The city is also known as the city with a 1001 weapon shields, thanks to the enormous amount of family weapons that you find on many buildings in the centre.
It is the primary tourist centre for Extremadura, making tourism the primary source of income for Caceres. As it is the biggest city of the region it also is the commercial and administrative centre of the province, and the services sector has developed especially well.
Like in Badajoz prehistoric remains were found in Caceres. In various caves images of human handprints were found that date back to the Palaeolithic Age. During the 1st century a.C. the Romans established two encampments near the colony of Norba Caesarina and near the route of communication that we nowadays know as the Ruta de la Plata. The Visigoths arrived after the fall of the Roman Empire and destroyed the city in the 5th century a.C and for over 4 centuries nothing was heard of the city. There are no documents of that time and in history books there is also no mention of the city.
The Arabs reconstructed the city because of its strategic location near to the frontlines of the war against the Christians. During the 12th century the Arabs built a defensive wall, causing the city to fall only after a long assault on 23 April 1229 when King Alfonso IX of León rode victoriously into the city. The city received many funds coming from the Americas with which many churches, palaces and other monuments were built.

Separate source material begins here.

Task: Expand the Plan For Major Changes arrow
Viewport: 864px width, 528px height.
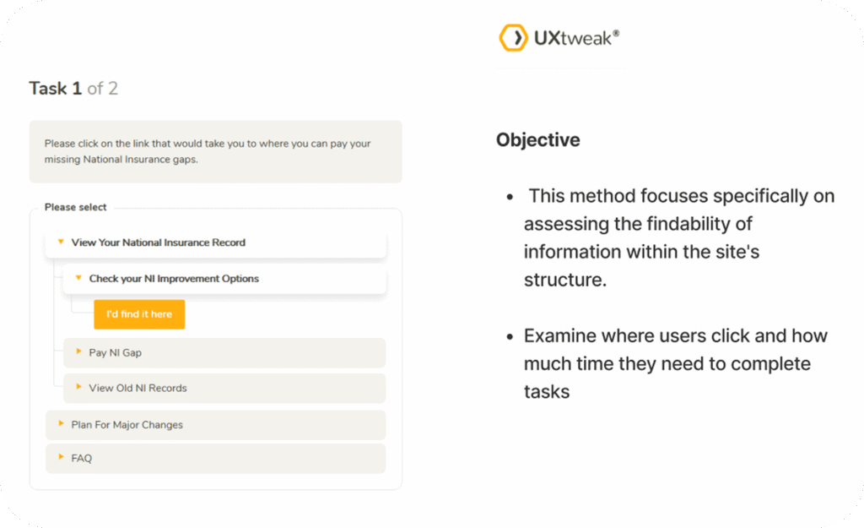Action: [61, 424]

After the Reconquista the city knew peace and could grow further. Because it didn’t suffer more attacks and sieges it is now one of the best preserved monumental cities of the world. Besides being a monumental city, the Caceres of today is also a modern city that has everything available that you need. But it are the monuments that you encounter everywhere in the city that are the primary tourist attractions for which you have to visit Caceres.
Monuments of Caceres
Torre de Bujaco
The Torre de Bujaco is the best known monument of Caceres. It is located on the Plaza Mayor and stands 25 metres tall. The tower is of Arab origin but was also used by the Brothers of Caceres who defended the tower against the attacks of the Spanish Arab caliph Abu Ya’qub in 1173. He ordered the renovation of the tower after his victory, but he lost it again to the Christian Reconquista. Much later, in the 16th century two balconies were added and in the 18th century two outlook posts, one on the front and the other on the other side. The name probably originates from the word buhaco, the statue of the Genio Andrógino that was placed on the balcony between 1820 and 1962.

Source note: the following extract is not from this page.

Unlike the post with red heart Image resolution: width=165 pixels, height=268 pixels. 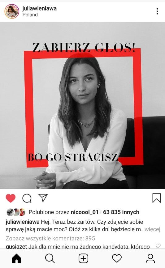click(11, 198)
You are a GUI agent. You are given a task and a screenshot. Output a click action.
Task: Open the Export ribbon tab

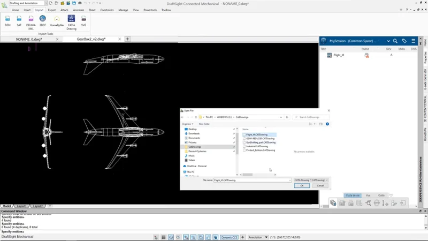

It also had a clock between 1672 and 1791 and was therefore also known as the Torre del Reloj. It is open for tourists who can take a good look of the city from the roof of the building.
The Church of Santa Maria
The Church of Santa Maria was originally a mosque, but was turned into a church after the Reconquista. Construction lasted from the 13th to the 16th century. It has been built with granite stones in the Romantic style, but with Gothic influences. The bell tower was built between 1554 and 1559, in Renaissance style. Following the city’s necessity to be able to defend itself, the church is a square building with little exterior decoration. Inside we find the central altar, made in 1551. The church also houses a museum that shows sacramental works. Centrepiece is an organ that dates back to 1703 and which is still in use today.
The Palacio de las Veletas
We find this building in the best part of the old almohade alcazar. It is one of the few buildings that don’t contain defensive elements. It was built in 1477 by Diego Gómez de Torres. Lorenzo de Ulloa completely refurbished the building in 1600. On the façade there are two big coats of arms of the families of both architects. On the roof there is a large railing with gargoyles and the weathervanes (veletas) that give the building its name.
Inside is the museum of Caceres, which contains important archaeological and ethnographical works, as well as many pieces of artwork. But the basement of the palace is where we find the most spectacular sight. The basement measures 10 by 15 metres and has partially been dug out of the natural stone. There are 16 arches that are supported by 12 columns, some of which are of Roman origin.